The raw 2020 Census file counted 2,283 people with the surname Alvares. That is different from the site's living-bearer estimate (2,618), which projects the surname's present-day count by applying the Census frequency rate to the current U.S. population.
It is the Census Bureau's normalized frequency measure. A rate of 0.76 per 100,000 means that if you picked a random group of 100,000 U.S. residents, you would expect about 1 of them to have the surname Alvares.
Between 2010 and 2020, the surname Alvares went from 3,789 recorded bearers to 2,283. That is a decrease of 1,506 (-39.7%). In the national ranking it fell from #8,673 to #12,884.
Among Census respondents with the surname Alvares, the largest self-reported group is Hispanic at 84.6%. The next largest groups are White (10.1%) and Asian/Pacific Islander (3.3%). These figures come from the 2020 Census Bureau surname tables, based on how respondents described their own race and ethnicity.
Hispanic is the largest self-reported group for the surname Alvares in the 2020 Census, accounting for 84.6% (1,931 people in the source table).
Alvares appears across multiple self-reported groups in the Census data. The largest shares in the 2020 file are Hispanic (84.6%), White (10.1%), Asian/Pacific Islander (3.3%). For 2020, the source file also published raw headcounts for each group, which is why this page can show both percentages and counts in the ancestry section.
Yes. This page is using the latest surname file currently loaded on Name Census, which is 2020. The historical section above also keeps any older Census surname entries we have for Alvares (2000, 2010, 2020).
No. The Census Bureau only publishes surnames that appeared at least 100 times in a given decennial Census. That means very rare surnames are excluded entirely, and a surname can appear in one Census release but disappear from a later one if it falls below the reporting threshold.
There are two main reasons: rounding and suppression.

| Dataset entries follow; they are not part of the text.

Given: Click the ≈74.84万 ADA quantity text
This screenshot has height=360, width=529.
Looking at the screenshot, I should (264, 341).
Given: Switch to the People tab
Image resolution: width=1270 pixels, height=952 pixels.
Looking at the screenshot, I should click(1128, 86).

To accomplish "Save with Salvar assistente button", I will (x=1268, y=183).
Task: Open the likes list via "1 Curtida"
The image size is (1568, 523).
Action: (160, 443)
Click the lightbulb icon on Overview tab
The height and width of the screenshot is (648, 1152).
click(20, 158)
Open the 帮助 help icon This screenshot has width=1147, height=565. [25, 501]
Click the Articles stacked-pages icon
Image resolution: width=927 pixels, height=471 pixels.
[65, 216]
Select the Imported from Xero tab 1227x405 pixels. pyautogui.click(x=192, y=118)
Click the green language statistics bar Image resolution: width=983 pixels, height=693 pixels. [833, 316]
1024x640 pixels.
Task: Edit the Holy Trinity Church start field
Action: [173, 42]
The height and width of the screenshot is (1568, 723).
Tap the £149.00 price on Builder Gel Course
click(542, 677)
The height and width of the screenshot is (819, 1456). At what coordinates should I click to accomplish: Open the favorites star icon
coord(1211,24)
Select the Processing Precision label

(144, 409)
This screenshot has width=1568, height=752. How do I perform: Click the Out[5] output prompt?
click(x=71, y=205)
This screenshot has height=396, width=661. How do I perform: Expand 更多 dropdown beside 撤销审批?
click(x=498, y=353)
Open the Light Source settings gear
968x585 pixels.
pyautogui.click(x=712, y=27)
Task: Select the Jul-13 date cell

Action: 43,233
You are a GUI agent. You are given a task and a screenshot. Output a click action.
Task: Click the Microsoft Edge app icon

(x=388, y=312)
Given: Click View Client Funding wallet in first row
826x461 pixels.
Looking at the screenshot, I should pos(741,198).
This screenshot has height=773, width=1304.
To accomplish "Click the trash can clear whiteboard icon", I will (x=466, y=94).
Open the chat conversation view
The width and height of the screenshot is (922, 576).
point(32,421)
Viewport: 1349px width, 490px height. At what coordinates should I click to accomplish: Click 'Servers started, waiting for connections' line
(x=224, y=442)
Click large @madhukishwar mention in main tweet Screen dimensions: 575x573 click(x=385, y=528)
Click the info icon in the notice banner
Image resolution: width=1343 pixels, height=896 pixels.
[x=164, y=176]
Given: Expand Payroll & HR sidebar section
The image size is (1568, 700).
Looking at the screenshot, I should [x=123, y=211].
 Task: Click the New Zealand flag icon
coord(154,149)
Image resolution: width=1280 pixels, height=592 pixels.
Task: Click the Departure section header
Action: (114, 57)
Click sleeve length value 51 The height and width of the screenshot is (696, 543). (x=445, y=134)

The Census Bureau rounds published values, and it may suppress very small cells to protect privacy. For 2020, the Bureau also published raw group counts rather than direct percentages, so Name Census converts those counts back into shares for comparability across census years.
A patronymic surname of Spanish and Portuguese origin meaning "son of Álvaro," derived from the Old Germanic name Alfarr. The fuller origin note on this page goes into more detail.
All surname statistics on Name Census are drawn from the US Census Bureau's decennial surname frequency tables. These files list every surname that appeared 100 or more times in the 2020 Census, along with a count, a per-100,000 rate, and a self-reported demographic breakdown. You can read the full explanation on our methodology page.
For surnames, Name Census does not age cohorts the way it does for first names. Instead, it takes the Census Bureau's published frequency for Alvares (0.76 per 100,000) and applies that rate to the current U.S. resident population to estimate how many living Americans have the surname today.
For a faster, more casual read, check HowManyOfMe.org — our sister site built around that single question.